Я считаю советскую власть законной наследницей этих двух по-разному идеальных русских правителей. Осознав себя евреем, не ощущая в себе ни склонности к властвованию, ни любви к безропотному подчинению, ни питая надежд на радикальную демократизацию исконно репрессивного режима в обозримом будущем, считая себя ответственным – пусть и косвенно – в качестве гражданина этой страны за все мерзости, ею совершаемые, я решил покинуть пределы СССР. Бороться с советской властью я считаю не столько делом невозможным, сколько ненужным, т. к. она вполне отвечает сердечным вожделениям значительной – но, увы, не лучшей – части населения.

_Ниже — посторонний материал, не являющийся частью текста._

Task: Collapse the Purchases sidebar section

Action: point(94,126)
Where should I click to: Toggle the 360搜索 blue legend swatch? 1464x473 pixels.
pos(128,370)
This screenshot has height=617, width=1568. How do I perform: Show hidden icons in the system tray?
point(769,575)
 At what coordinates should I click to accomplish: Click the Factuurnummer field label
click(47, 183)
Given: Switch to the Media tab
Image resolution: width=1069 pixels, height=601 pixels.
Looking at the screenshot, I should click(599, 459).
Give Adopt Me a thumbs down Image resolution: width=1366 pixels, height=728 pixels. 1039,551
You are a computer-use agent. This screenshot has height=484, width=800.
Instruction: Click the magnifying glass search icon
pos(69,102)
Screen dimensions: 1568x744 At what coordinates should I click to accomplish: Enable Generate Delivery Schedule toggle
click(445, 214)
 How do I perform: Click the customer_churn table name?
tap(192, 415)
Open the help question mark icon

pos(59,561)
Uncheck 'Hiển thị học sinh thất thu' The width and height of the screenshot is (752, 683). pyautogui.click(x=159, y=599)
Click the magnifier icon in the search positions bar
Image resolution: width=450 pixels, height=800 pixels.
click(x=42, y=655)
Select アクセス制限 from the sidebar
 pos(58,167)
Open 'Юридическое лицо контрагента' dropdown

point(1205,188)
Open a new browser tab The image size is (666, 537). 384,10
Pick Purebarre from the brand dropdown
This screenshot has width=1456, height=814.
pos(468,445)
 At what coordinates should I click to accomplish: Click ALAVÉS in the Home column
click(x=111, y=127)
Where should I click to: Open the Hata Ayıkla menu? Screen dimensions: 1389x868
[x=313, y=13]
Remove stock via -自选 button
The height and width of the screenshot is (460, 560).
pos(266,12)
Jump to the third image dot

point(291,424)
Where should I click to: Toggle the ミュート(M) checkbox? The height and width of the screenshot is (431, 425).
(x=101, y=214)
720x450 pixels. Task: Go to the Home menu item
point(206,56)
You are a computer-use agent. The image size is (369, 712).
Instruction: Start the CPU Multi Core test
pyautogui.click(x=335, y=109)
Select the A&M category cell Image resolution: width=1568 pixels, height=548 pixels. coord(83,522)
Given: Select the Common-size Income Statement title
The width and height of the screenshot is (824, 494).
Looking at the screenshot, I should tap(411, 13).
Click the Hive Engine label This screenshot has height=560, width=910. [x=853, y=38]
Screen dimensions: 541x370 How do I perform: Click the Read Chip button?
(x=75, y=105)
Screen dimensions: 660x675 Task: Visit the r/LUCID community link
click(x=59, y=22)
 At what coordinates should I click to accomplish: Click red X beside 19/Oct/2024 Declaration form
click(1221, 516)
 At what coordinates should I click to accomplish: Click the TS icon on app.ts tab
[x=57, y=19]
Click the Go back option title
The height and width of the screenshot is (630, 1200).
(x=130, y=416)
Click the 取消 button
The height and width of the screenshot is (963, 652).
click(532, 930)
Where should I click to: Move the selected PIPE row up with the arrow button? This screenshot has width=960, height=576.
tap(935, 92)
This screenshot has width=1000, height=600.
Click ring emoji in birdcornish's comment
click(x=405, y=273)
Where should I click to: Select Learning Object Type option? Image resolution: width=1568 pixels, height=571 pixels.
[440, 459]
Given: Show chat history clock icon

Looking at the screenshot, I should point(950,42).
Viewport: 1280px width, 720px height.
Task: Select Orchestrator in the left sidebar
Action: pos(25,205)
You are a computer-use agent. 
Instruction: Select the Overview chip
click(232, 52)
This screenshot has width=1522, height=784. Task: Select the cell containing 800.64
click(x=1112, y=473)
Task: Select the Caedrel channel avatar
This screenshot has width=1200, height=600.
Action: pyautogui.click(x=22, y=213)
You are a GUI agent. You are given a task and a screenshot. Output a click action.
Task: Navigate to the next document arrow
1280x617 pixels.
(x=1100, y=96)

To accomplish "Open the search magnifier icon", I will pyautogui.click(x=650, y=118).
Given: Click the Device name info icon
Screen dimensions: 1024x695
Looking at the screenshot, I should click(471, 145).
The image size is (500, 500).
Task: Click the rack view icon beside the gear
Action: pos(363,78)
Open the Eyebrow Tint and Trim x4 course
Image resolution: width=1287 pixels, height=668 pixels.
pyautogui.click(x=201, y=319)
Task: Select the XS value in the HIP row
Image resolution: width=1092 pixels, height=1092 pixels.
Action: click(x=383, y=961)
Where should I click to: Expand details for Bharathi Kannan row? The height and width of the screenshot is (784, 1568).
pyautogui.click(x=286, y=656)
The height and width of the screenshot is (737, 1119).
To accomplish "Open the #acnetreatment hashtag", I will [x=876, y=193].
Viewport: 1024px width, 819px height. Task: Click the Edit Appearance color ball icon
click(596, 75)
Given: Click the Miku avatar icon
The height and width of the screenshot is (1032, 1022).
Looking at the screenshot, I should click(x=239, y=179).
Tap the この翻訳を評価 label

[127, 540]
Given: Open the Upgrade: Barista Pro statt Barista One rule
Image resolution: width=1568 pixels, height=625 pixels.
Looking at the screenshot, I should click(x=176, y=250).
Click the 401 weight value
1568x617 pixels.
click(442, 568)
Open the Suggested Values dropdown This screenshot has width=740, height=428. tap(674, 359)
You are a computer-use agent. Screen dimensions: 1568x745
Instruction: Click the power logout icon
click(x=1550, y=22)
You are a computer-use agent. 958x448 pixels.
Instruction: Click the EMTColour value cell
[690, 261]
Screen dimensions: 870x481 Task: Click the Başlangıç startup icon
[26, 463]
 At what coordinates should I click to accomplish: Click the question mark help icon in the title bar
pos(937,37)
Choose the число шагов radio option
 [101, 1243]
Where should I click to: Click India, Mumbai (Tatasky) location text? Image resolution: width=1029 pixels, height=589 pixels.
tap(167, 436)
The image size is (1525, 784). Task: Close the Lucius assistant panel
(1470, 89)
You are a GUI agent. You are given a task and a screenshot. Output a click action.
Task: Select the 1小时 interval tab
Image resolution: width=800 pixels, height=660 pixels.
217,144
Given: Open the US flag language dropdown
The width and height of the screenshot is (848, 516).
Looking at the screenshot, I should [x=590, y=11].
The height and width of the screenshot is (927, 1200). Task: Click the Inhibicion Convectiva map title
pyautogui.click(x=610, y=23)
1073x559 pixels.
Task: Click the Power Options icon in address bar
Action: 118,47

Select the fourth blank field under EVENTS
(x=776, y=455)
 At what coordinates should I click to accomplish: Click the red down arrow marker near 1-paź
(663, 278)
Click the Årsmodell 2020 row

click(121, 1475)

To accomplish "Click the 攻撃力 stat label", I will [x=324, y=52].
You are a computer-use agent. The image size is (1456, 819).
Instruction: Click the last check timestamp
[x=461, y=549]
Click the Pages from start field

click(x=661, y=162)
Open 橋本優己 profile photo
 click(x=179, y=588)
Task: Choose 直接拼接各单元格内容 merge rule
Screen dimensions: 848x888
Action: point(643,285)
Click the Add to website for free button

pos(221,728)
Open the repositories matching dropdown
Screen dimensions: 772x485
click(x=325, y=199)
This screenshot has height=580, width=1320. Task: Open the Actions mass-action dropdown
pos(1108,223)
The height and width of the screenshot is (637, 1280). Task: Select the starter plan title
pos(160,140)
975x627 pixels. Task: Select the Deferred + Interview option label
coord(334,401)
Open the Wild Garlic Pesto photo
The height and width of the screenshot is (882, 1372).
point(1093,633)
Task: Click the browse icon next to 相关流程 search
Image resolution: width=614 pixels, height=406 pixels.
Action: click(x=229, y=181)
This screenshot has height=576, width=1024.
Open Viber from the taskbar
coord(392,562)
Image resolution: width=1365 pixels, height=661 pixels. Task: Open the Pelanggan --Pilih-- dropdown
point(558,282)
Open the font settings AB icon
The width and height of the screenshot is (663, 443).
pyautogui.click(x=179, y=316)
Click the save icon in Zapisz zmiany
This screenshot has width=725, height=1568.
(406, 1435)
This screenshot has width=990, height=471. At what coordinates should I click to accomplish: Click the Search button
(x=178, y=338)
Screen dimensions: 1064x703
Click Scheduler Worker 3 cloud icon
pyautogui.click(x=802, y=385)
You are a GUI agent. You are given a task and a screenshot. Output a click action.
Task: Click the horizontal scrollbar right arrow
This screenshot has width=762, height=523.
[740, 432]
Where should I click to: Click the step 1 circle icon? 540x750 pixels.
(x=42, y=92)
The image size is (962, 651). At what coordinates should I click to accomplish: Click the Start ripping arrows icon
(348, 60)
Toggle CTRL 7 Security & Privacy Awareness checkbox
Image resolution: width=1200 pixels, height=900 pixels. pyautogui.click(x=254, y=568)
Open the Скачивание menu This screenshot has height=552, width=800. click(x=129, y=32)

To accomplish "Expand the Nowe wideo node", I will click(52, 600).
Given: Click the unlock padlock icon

Мать моя, Кузнецова Зинаида Васильевна, русская, отец, Герзон, Самуил И(?), умерший в 41 г., был евреем. Очень характерно, что именно в 53 г. моя мать сменила фамилию – а вместе с нею и я в качестве несовершеннолетнего, – взяв свою девичью – Кузнецова. Мог ли я знать – 16-летний и безмозглый комсомолец, – какой двусмысленностью обернется моя уступка настоянию матери записаться при получении паспорта русским? Наблюдая проявления стихийного народного антисемитизма, а иногда и угадывая совпадение этих проявлений с некоторыми аспектами сознательной государственной политики, я, созрев до собственного мировоззрения, счел лично для себя необходимым присоединиться к гонимым. Я вырос в русской семье, о еврейской культуре – не имея в виду ее преломление чуть ли не во всех культурах мира – у меня практически нищенское представление, и потому на первой своей стадии мой выбор себя в качестве еврея был продиктован скорее эмоциональными, нежели осознанно кровными мотивами. Нечто вроде цветаевского:

Так не достойнее во сто крат стать вечным жидом? Ибо для каждого, кто не гад, еврейский погром – Жизнь».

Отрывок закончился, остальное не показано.